Data to use -
########

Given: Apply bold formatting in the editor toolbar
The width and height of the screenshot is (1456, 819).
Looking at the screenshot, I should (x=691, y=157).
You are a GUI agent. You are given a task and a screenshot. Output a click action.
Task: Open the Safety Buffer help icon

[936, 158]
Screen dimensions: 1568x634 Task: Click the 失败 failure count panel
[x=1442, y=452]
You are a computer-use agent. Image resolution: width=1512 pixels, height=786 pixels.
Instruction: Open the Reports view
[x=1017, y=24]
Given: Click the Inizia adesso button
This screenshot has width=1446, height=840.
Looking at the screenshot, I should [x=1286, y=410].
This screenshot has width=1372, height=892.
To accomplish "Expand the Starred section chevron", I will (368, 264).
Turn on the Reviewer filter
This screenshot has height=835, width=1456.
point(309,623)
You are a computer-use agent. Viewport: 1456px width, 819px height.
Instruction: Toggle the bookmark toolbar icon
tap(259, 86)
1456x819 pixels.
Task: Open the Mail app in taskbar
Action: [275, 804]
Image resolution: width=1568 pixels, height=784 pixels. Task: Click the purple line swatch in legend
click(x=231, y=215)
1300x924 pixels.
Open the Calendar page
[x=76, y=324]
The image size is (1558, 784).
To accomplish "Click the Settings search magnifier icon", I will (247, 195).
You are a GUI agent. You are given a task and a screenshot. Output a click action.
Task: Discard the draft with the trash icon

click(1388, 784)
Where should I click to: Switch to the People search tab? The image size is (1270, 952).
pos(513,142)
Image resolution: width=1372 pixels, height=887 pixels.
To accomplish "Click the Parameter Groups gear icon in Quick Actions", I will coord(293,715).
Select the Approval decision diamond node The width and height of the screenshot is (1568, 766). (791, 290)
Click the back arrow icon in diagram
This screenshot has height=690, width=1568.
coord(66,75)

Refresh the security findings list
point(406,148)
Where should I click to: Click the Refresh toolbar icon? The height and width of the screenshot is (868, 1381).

########

What needs to be done -
Every line from the start of the listing through the line with "Image resolution: width=1372" should be reproduced exactly, and no other line.

Solution below -
Given: Apply bold formatting in the editor toolbar
The width and height of the screenshot is (1456, 819).
Looking at the screenshot, I should (x=691, y=157).
You are a GUI agent. You are given a task and a screenshot. Output a click action.
Task: Open the Safety Buffer help icon

[936, 158]
Screen dimensions: 1568x634 Task: Click the 失败 failure count panel
[x=1442, y=452]
You are a computer-use agent. Image resolution: width=1512 pixels, height=786 pixels.
Instruction: Open the Reports view
[x=1017, y=24]
Given: Click the Inizia adesso button
This screenshot has width=1446, height=840.
Looking at the screenshot, I should [x=1286, y=410].
This screenshot has width=1372, height=892.
To accomplish "Expand the Starred section chevron", I will (368, 264).
Turn on the Reviewer filter
This screenshot has height=835, width=1456.
point(309,623)
You are a computer-use agent. Viewport: 1456px width, 819px height.
Instruction: Toggle the bookmark toolbar icon
tap(259, 86)
1456x819 pixels.
Task: Open the Mail app in taskbar
Action: [275, 804]
Image resolution: width=1568 pixels, height=784 pixels. Task: Click the purple line swatch in legend
click(x=231, y=215)
1300x924 pixels.
Open the Calendar page
[x=76, y=324]
The image size is (1558, 784).
To accomplish "Click the Settings search magnifier icon", I will (247, 195).
You are a GUI agent. You are given a task and a screenshot. Output a click action.
Task: Discard the draft with the trash icon

click(1388, 784)
Where should I click to: Switch to the People search tab? The image size is (1270, 952).
pos(513,142)
Image resolution: width=1372 pixels, height=887 pixels.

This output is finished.